You could always roll the dice with one of the competing security standards and hope you pick the one that eventually catches on. Or you could invent your own mechanism for authenticating users. At this point, there is no one perfect solution and certainly none that are part of implementations that aren't vendor specific. Your best bet would be finding a way to play nicely with whatever single sign-on solution your company is moving toward. Just be aware going in that dealing with security will be up to you.

The Road Ahead
Most of us have heard it said that one day in the not-toodistant future just about every business application will be J2EE or .NET. Recent studies by Gartner and others bear this out. For our sake, let's hope things are slanted a little more toward J2EE. However the pie chart eventually gets sliced, Web services and specifically SOAP promise to be a bridge between the two - and a viable way to build new applications from pieces of old ones. Web service applications will also emerge for consumer and for inter-business transactions, but more standards work is needed before Web services truly replace the phone and fax machine.

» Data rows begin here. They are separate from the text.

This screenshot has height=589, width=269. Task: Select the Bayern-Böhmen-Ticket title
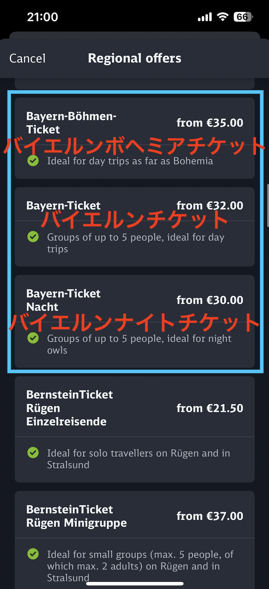tap(71, 123)
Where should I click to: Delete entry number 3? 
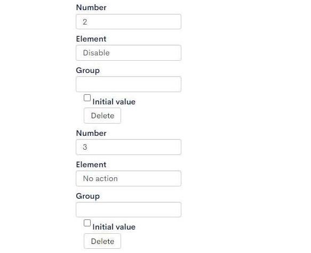(x=102, y=241)
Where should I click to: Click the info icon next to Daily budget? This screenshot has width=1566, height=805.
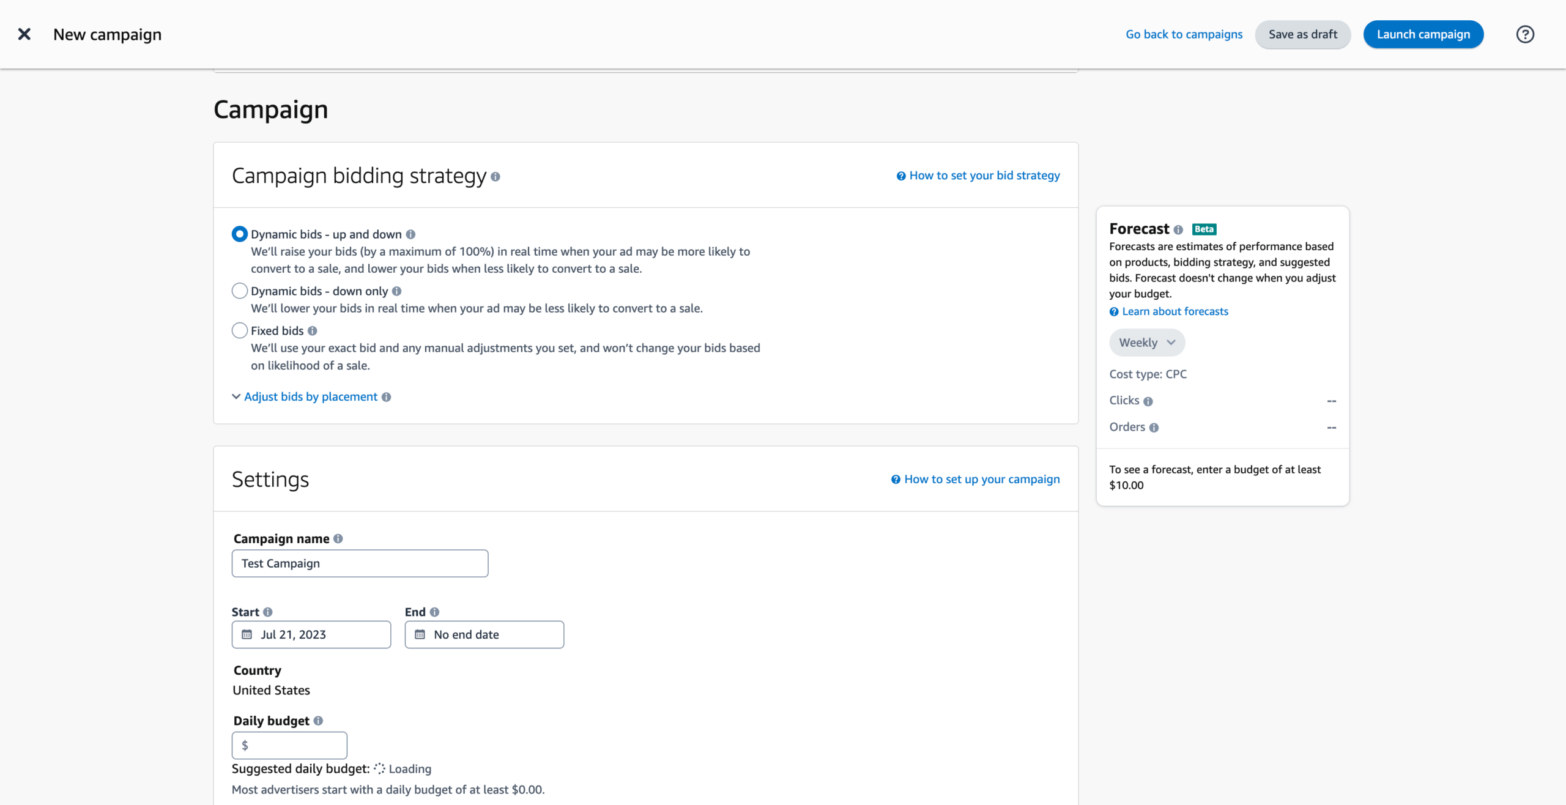(x=319, y=720)
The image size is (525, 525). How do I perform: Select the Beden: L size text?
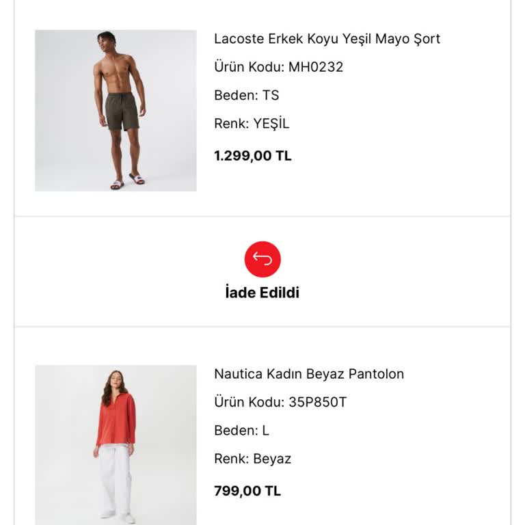(241, 430)
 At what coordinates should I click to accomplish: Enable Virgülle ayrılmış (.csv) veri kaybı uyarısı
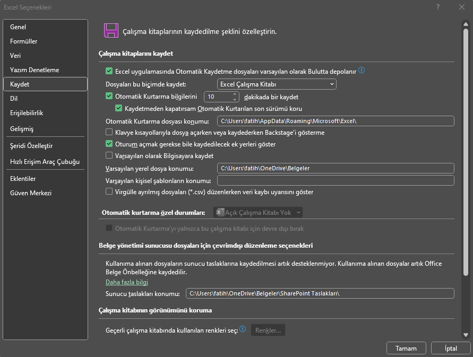[x=109, y=192]
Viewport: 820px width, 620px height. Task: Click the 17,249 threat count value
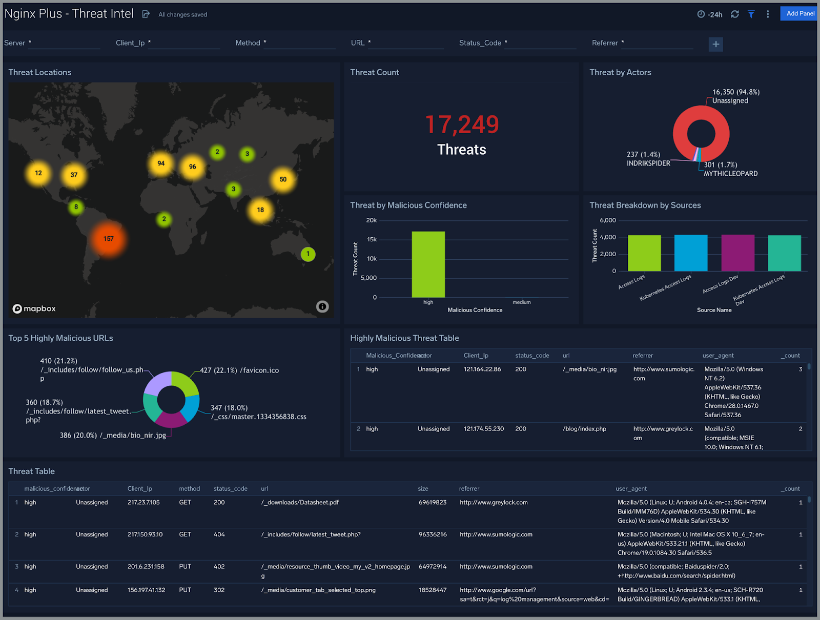pos(462,125)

An IT executive can't control what other IT executives do, or whether or not all the world's corporate transaction systems talk to each other. The Web service gurus aren't quite ready to tackle that one either. What Web services can do now is put language- and vendor-neutral APIs on top of any application, as long as you're willing to invest the time it takes to convert the object vocabulary of these applications into XML and back again. Once deployed, these APIs can be used to replace older clients, create integrated clients, accelerate the development of new applications by reusing pieces of the old ones, and shroud the innards of legacy apps under renovation.

Like all things in technology, these benefits don't come without trade-offs. Building XML Schemas for big applications with lots of complex data structures is no small task, and you'll have to find your own way when it comes to security. Yet all things considered, these annoyances are a small price to pay for the flexibility and long-term cost savings a Web service- based and fully integrated application infrastructure provides. And while portals as they typically exist today give companies the illusion of an integrated universe of applications, Web services can actually integrate them.